OpenAI faces massive spending commitments far beyond its revenues, raising doubts about long-term financial viability.
Subsidized data centers and rising energy costs reveal how public resources are already propping up the AI boom - and hint at a broader bailout to come.

There's an old adage in Washington: Don't believe anything until it is officially denied. Now that the Trump administration's so-called artificial intelligence (AI) czar, David Sacks, has gone on record stating that "[t]here will be no federal bailout for AI," we can begin speculating about what form that bailout might take.

It turns out that the chief financial officer of AI behemoth OpenAI has already put forth an idea regarding the form of such a bailout. Sarah Friar told The Wall Street Journal in a recorded interview that the industry would need federal guarantees in order to make the necessary investments to ensure American leadership in AI development and deployment. Friar later "clarified" her comments in a LinkedIn post after the pushback from Sacks, saying that she had "muddied" her point by using the word "backstop" and that she really meant that AI leadership will require "government playing their part." That sounds like the government should still do more or less what she said in the Wall Street Journal interview.

Now, maybe you are wondering why the hottest industry on the planet that is flush with hundreds of billions of dollars from investors, needs a federal bailout. It's revealing that AI expert and commentator Gary Marcus predicted 10 months ago that the AI industry would go seeking a government bailout to make up for overspending, bad business decisions, and huge future commitments that the industry is unlikely to be able to meet. For example, in a recent podcast hosted by an outside investor in OpenAI, the company's CEO, Sam Altman, got tetchy when asked how a company with only $13 billion in annual revenues that is running losses will somehow fulfill $1.4 trillion in spending commitments over the next few years. Altman did NOT actually answer the question.

So what possible justification could the AI industry dream up for government subsidies, loan guarantees or other handouts? For years, one of the best ways to get Washington's attention is to say the equivalent of "China bad. Must beat China." So that's what Altman is telling reporters. But that doesn't explain why OpenAI, instead of other companies, should be the target of federal largesse. In what appears to be damage control, Altman wrote on his X account that OpenAI is not asking for direct federal assistance and then later outlines how the government can give it indirect assistance by building a lot of data centers of its own (that can then presumably be leased to the AI industry so the industry doesn't have to make the investment itself).

Maybe I'm wrong, and what we are seeing is NOT the preliminary jockeying by the AI industry and the U.S. government regarding what sort of subsidy or bailout will be provided to the industry. Lest you think that the industry has so far moved forward without government handouts, the AP noted that subsidies are offered by more than 30 state governments to attract data centers. Not everyone is happy with having data centers in their communities.

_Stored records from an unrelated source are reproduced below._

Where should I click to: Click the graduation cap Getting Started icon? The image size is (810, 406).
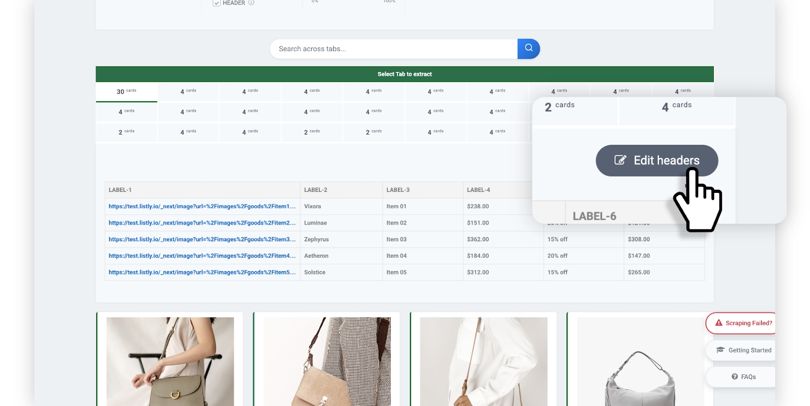720,350
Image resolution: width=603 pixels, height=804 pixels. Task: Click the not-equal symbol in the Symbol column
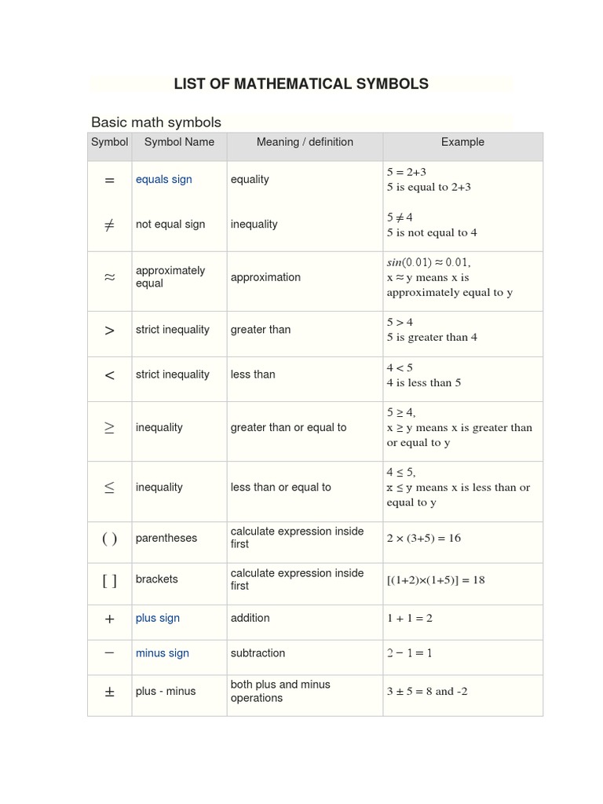pyautogui.click(x=109, y=225)
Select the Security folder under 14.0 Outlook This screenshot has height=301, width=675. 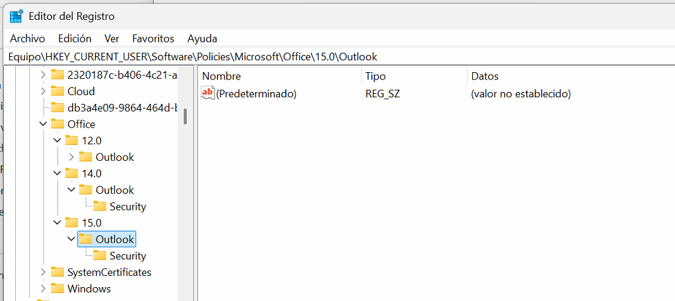pos(120,206)
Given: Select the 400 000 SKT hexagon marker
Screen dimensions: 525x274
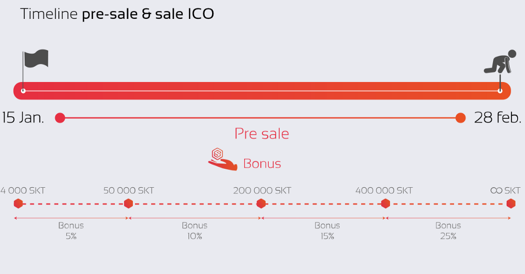Looking at the screenshot, I should 386,204.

And, those data centers have also sent electricity rates skyward as consumers and data centers compete for electricity and utilities seek additional funds to build the capacity necessary to power those data centers. Effectively, current electricity customers are subsidizing the AI data center build-out by paying for new generating capacity and lines to feed energy to those data centers.

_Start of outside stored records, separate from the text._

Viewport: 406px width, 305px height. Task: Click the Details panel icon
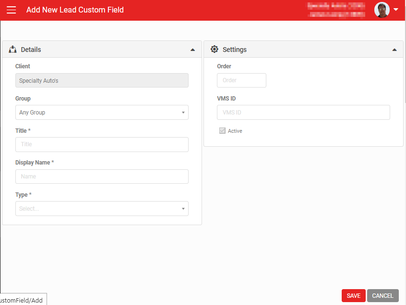coord(13,50)
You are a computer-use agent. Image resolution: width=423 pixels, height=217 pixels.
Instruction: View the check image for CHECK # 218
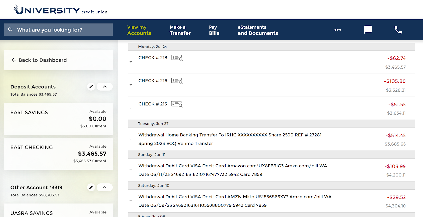click(177, 58)
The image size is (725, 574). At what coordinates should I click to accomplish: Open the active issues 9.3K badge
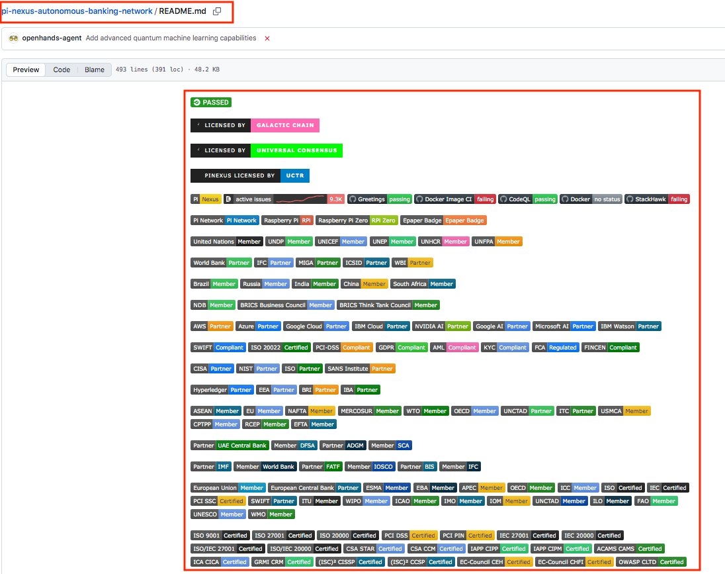click(x=284, y=199)
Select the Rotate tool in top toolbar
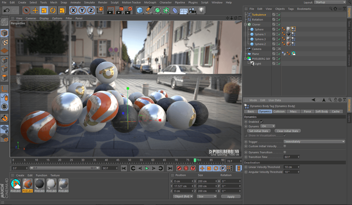 pos(53,11)
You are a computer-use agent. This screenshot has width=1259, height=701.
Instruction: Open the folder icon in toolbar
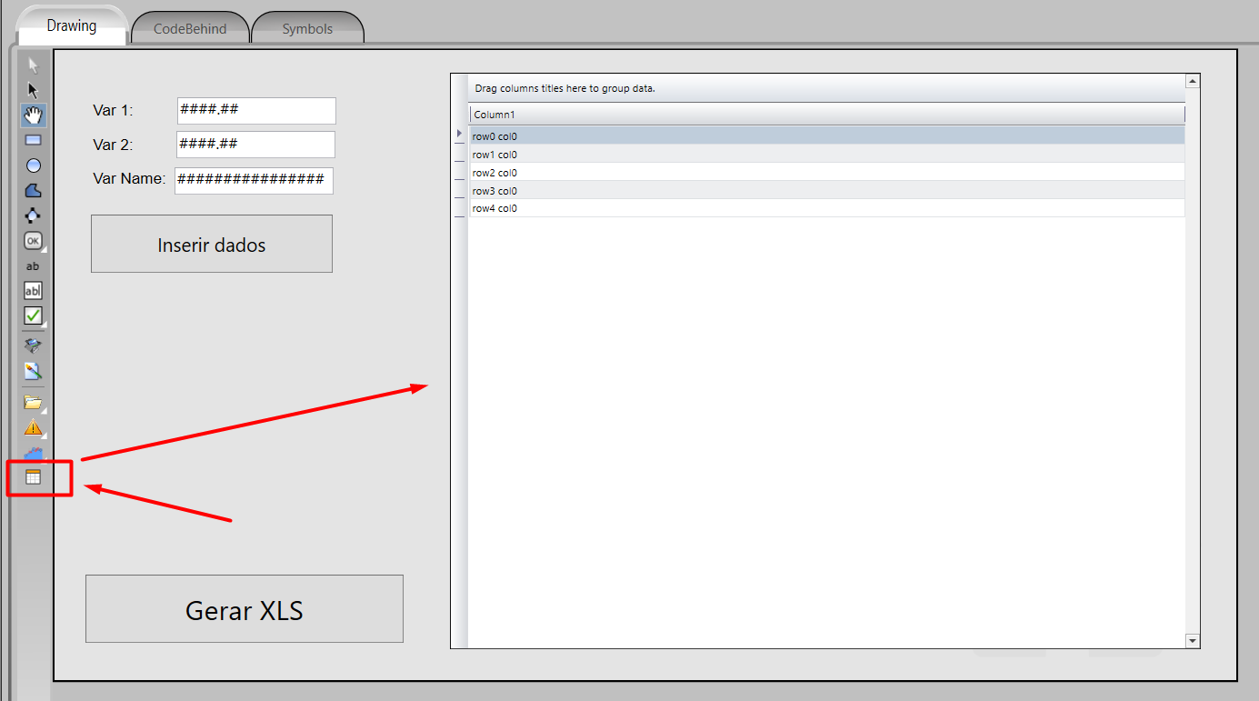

The larger problem with AI is that it appears to have several limitations in its current form that will prevent it from taking over much of the work already done by humans and preclude it from being incorporated into critical systems (because it makes too many mistakes). All the grandiose claims made by AI boosters are dispatched with actual facts in this very long piece by AI critic Ed Zitron.

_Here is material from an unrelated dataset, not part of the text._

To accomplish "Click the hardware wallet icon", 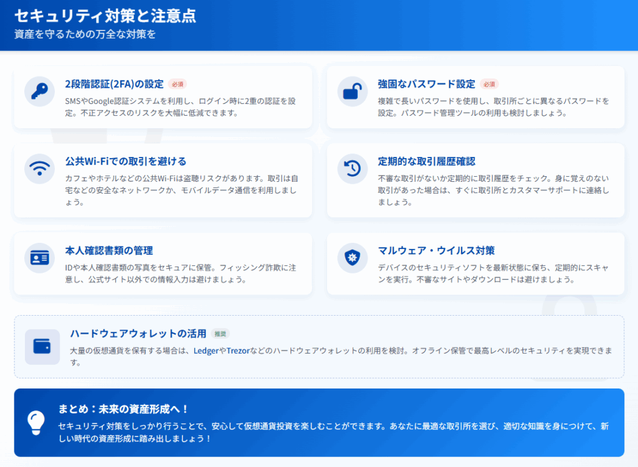I will pos(42,347).
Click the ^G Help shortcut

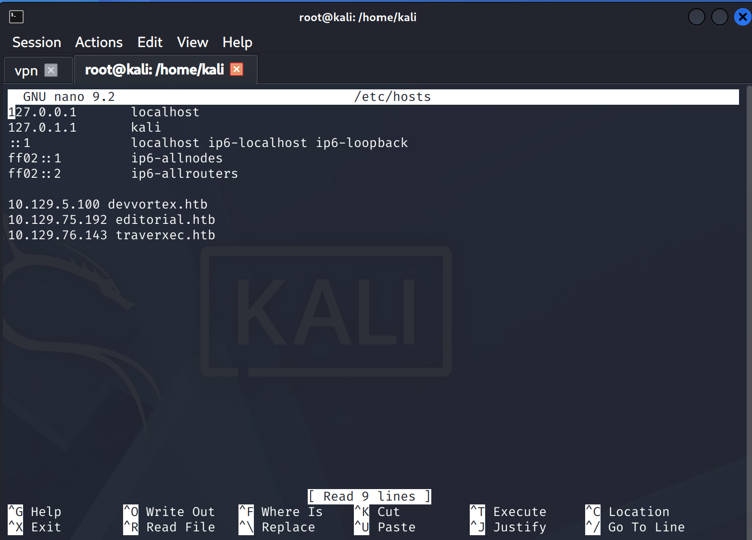35,512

I am increasingly thinking of AI as a boondoggle. A boondoggle, according to Dictionary.com, is "a wasteful and worthless project undertaken for political, corporate, or personal gain." So far, the AI industry mostly fits this definition. But there is a more expansive definition which I borrow from Dmitri Orlov, author of Reinventing Collapse: A contemporary boondoggle must not only be wasteful, it should, if possible, also create additional problems that can only be addressed by yet more boondoggles—such as the need for vast new electric generation capacity that will be unnecessary if AI turns out to be far less useful than advertised. AI boosters say that AI is going to have a big impact on society. I couldn't agree more, except not quite in the way these boosters think.

By Kurt Cobb via Resource Insights

The AI revolution has a power problem

By AFP
November 9, 2025

Image: — © AFP
Benjamin LEGENDRE

In the race for AI dominance, American tech giants have the money and the chips, but their ambitions have hit a new obstacle: electric power.

“The biggest issue we are now having is not a compute glut, but it’s the power and…the ability to get the builds done fast enough close to power,” Microsoft CEO Satya Nadella acknowledged on a recent podcast with OpenAI chief Sam Altman.

“So if you can’t do that, you may actually have a bunch of chips sitting in inventory that I can’t plug in,” Nadella added.

Echoing the 1990s dotcom frenzy to build internet infrastructure, today’s tech giants are spending unprecedented sums to construct the silicon backbone of the revolution in artificial intelligence.

Google, Microsoft, AWS (Amazon), and Meta (Facebook) are drawing on their massive cash reserves to spend roughly $400 billion in 2025 and even more in 2026 — backed for now by enthusiastic investors.

Easy access to electricity is posing a big challenge to the race for AI dominance, says Microsoft Chairman and CEO Satya Nadella – Copyright AFP/File Jason Redmond

All this cash has helped alleviate one initial bottleneck: acquiring the millions of chips needed for the computing power race, and the tech giants are accelerating their in-house processor production as they seek to chase global leader Nvidia.

These will go into the racks that fill the massive data centers — which also consume enormous amounts of water for cooling.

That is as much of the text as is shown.